Even though I was born just hours after author Stephen King, I have no taste for anything too creepy. In 1973, I saw two movies that sent my Creep-o-Meter into overdrive.

It was before I moved to the Left Coast. I was visiting from Wisconsin, on vacation to see my poetry editor/ love interest in San Francisco. He suggested we see the movie,
Play Misty for Me. Remembering the beautiful song "Misty" by Johnny Mathis, I figured it was a love story. Turned out to be the Fatal Attraction of its time, the tale of a woman fan obsessed with a DJ, played by Clint Eastwood, also in his directorial debut. The suspense and slow revelation of his stalker’s mental imbalance sucked me in and scared me in the most visceral way. I wanted to crawl under the seat or inside my date’s jacket. I never considered seeing Fatal Attraction after the indelible impression Play Misty left on me. I was deeply weirded out by this movie and cannot erase some of the scenes from my mind to this day. Some people, who have seen them both, think Misty is actually creepier than Fatal Attraction. Misty starts out seeming like the love story I expected—then the twist. I didn’t mind doing the Twist in the ‘50s, but movies that were too twisted didn’t play well for me in any decade.

Then there was
Harold and Maude. It opens with young Harold in a bloody suicide attempt--slashed wrists--then minutes later, Harold’s mom walks into another room to find he has hang himself. She remains sarcastic and unflustered, and soon we learn the joke is on us. Harold stages all these death scenes—now we know they’re fakein a desperate attempt to connect with dear old Mom. I almost walked out until I recognized it as a dark comedy. I was glad I stayed the course, because this cult classic endeared itself to me, living on the border of life and death and total unpredictability. It scared, then delighted me. I cannot think of this movie without reliving the hilarious scene where a priest tries to counsel Harold about of his “unholy” relationship with Maude, old enough to be his great-grandmother. He imagines out loud, in increasing verbal crescendo, the commingling of his young, firm flesh and hers—wrinkled and sagging. I apologize in advance if I hurt the feelings of any baby boomer readers, in case this hits home too closely. (I meant robbing the cradle, of course, not the wrinkles.)

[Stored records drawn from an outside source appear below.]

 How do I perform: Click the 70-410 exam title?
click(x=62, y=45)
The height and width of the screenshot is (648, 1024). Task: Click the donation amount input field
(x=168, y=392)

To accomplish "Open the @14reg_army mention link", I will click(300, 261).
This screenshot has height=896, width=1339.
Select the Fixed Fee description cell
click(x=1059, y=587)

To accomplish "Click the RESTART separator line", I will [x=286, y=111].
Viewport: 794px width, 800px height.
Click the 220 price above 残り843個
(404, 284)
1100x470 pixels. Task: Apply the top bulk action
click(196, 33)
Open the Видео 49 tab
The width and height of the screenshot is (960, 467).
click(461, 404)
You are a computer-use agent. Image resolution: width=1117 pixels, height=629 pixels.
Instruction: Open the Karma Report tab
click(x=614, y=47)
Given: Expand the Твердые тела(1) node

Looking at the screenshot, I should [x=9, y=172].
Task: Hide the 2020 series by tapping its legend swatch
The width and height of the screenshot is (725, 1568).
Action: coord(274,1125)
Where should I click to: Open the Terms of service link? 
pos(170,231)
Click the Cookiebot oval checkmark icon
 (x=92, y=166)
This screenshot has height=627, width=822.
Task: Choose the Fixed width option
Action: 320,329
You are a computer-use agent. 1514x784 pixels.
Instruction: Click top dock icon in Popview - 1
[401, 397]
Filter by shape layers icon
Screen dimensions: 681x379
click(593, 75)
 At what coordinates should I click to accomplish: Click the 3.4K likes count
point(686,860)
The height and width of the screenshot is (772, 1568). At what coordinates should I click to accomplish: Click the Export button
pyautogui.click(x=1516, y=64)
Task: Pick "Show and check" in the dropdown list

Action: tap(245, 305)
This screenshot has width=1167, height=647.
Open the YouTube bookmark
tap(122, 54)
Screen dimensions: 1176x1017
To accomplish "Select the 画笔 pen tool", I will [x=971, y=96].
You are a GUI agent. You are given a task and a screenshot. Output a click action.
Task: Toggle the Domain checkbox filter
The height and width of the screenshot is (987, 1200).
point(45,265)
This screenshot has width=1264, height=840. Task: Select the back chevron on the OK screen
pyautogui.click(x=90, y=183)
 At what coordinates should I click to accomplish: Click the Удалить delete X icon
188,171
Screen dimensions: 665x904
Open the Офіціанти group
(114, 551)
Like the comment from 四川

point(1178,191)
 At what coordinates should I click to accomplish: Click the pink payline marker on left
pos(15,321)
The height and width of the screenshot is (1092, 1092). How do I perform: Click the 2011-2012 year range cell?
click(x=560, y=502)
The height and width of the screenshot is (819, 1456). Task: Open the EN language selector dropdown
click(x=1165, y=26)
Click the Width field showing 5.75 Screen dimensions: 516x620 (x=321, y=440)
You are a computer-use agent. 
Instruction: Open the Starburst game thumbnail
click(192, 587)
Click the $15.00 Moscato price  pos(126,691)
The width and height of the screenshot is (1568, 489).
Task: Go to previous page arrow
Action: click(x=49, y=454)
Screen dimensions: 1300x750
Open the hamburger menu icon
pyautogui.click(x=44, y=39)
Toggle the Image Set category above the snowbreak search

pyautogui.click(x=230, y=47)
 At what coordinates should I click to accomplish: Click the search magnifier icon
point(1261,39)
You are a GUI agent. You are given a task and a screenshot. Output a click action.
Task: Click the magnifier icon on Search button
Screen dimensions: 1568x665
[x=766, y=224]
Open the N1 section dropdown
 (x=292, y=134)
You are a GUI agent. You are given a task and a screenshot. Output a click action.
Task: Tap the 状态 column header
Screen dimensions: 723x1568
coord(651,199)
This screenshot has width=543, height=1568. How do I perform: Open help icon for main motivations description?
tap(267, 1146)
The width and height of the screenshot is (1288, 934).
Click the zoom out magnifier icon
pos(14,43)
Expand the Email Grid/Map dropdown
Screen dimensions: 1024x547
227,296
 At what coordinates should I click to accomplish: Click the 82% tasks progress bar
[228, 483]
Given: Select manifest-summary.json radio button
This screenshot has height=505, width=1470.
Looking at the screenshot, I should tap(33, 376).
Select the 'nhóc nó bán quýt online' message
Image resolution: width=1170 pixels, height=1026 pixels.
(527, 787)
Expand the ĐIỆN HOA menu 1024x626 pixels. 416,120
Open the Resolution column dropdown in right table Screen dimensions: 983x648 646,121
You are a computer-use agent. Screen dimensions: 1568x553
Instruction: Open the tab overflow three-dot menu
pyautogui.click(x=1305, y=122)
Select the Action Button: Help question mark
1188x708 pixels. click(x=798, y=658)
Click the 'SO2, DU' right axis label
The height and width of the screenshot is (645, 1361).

I have had many personal encounters with people and things that are not as they seem, and learning to deal with these scary surprises seems to be one of the great skills we acquire as we accumulate birthdays. There are the milder forms of the unexpected—the relationships we imagine through our rose-colored glasses to be soulmate material when they are really a joke on us for not seeing every red flag the love object is waving in our face, not even attempting to be dishonest. “Oh, the lies we tell for the sake of love!” Especially to ourselves. Or so goes the opening line of a poem I wrote that amuses me still for my moment of clarity while swimming in that much self-delusion.

Back at the cinema, from these two movies emerge two distinct kinds of unpleasant surprises. Play Misty for Me is an encounter with true danger, something to be avoided at all costs and to run from the minute you see the switch from Jekyll to Hyde or you get the scent of something that gives you goose bumps. Before online dating, I sometimes tried the local singles ads. I connected with a man so smooth; I actually agreed to meet him for the first time at his home—very risky. A switch flipped inside me during one of our conversations, and I called him and backed out. I said if he wanted to meet me, it’d have to be in a public place the first time. I just wasn’t comfortable on a first encounter any other way.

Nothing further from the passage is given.